(Records from a data source)
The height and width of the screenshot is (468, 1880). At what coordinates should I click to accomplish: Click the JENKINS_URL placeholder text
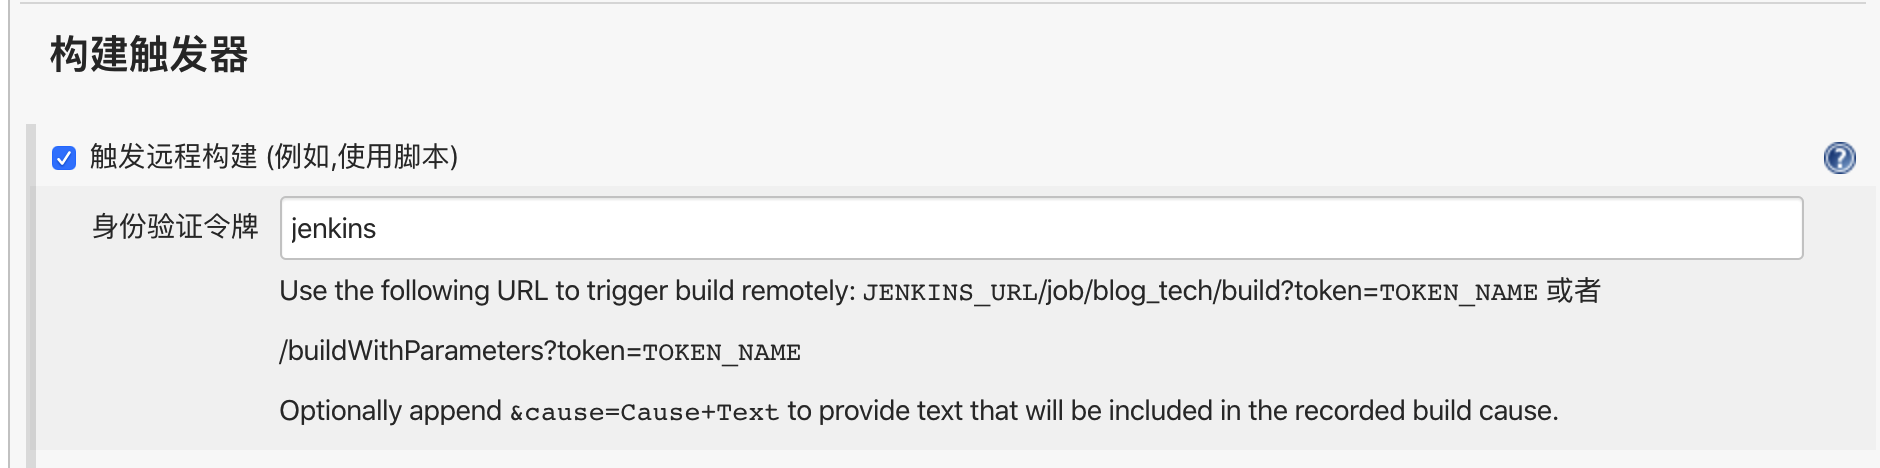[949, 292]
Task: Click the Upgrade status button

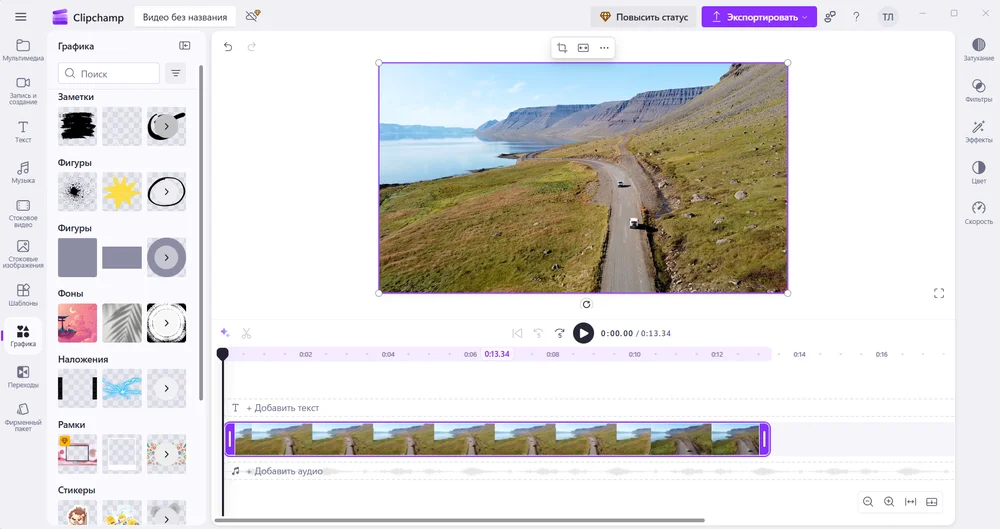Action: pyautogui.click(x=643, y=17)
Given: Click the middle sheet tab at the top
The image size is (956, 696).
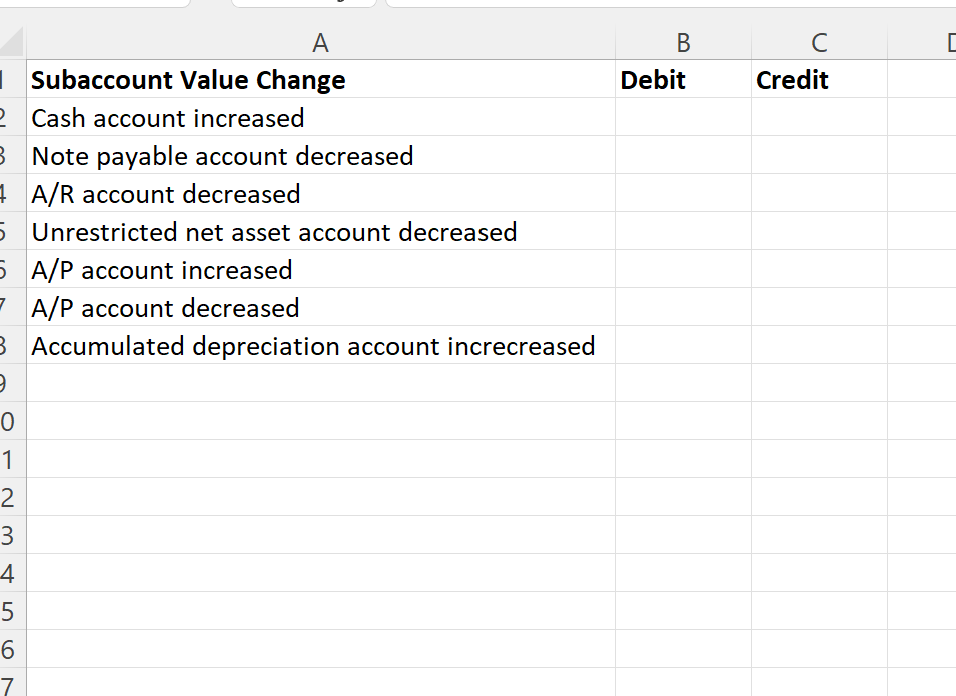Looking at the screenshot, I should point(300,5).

--

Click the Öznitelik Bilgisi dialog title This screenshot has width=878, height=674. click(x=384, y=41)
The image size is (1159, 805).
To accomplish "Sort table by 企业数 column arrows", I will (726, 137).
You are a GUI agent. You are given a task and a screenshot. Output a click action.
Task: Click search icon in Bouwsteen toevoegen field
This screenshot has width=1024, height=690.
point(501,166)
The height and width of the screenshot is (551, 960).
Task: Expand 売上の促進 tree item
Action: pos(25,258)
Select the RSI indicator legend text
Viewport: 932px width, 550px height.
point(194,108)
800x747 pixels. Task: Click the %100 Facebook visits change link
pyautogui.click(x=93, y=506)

__Exercise brief__.
Copy the data verbatim, from the line containing "Given: Click the middle sheet tab at the top" through the line containing "Looking at the". Omit the pictures.

__The response__.
Given: Click the middle sheet tab at the top
The image size is (956, 696).
Looking at the screenshot, I should point(300,5).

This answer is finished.